The requested output is every line from the one with "You are a computer-use agent. The width" through the last line below, printed exactly.

────

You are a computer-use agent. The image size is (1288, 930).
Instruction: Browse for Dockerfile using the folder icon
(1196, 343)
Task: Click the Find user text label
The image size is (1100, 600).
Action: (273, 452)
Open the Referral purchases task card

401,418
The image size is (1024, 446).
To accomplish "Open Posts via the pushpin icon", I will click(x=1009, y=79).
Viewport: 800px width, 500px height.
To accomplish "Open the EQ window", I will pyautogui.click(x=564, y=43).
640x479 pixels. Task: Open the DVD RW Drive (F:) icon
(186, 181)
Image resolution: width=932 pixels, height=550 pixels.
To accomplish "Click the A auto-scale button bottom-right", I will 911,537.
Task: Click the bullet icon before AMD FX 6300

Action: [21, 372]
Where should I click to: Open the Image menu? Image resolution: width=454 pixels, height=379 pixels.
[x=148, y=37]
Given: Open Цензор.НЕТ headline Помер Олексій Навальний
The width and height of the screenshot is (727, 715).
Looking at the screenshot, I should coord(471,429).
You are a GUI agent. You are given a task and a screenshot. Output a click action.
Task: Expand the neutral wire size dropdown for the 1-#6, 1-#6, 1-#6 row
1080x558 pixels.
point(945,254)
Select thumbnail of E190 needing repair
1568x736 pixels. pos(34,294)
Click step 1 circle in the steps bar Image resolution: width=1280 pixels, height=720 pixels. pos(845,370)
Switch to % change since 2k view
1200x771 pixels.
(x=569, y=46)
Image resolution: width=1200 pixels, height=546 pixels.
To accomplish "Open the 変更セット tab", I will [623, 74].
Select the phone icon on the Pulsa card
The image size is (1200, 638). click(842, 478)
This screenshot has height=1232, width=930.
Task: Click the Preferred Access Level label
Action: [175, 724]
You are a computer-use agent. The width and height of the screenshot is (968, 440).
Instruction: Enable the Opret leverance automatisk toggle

────

▶ ANSWER BOX
You are a computer-use agent. The width and height of the screenshot is (968, 440).
Instruction: Enable the Opret leverance automatisk toggle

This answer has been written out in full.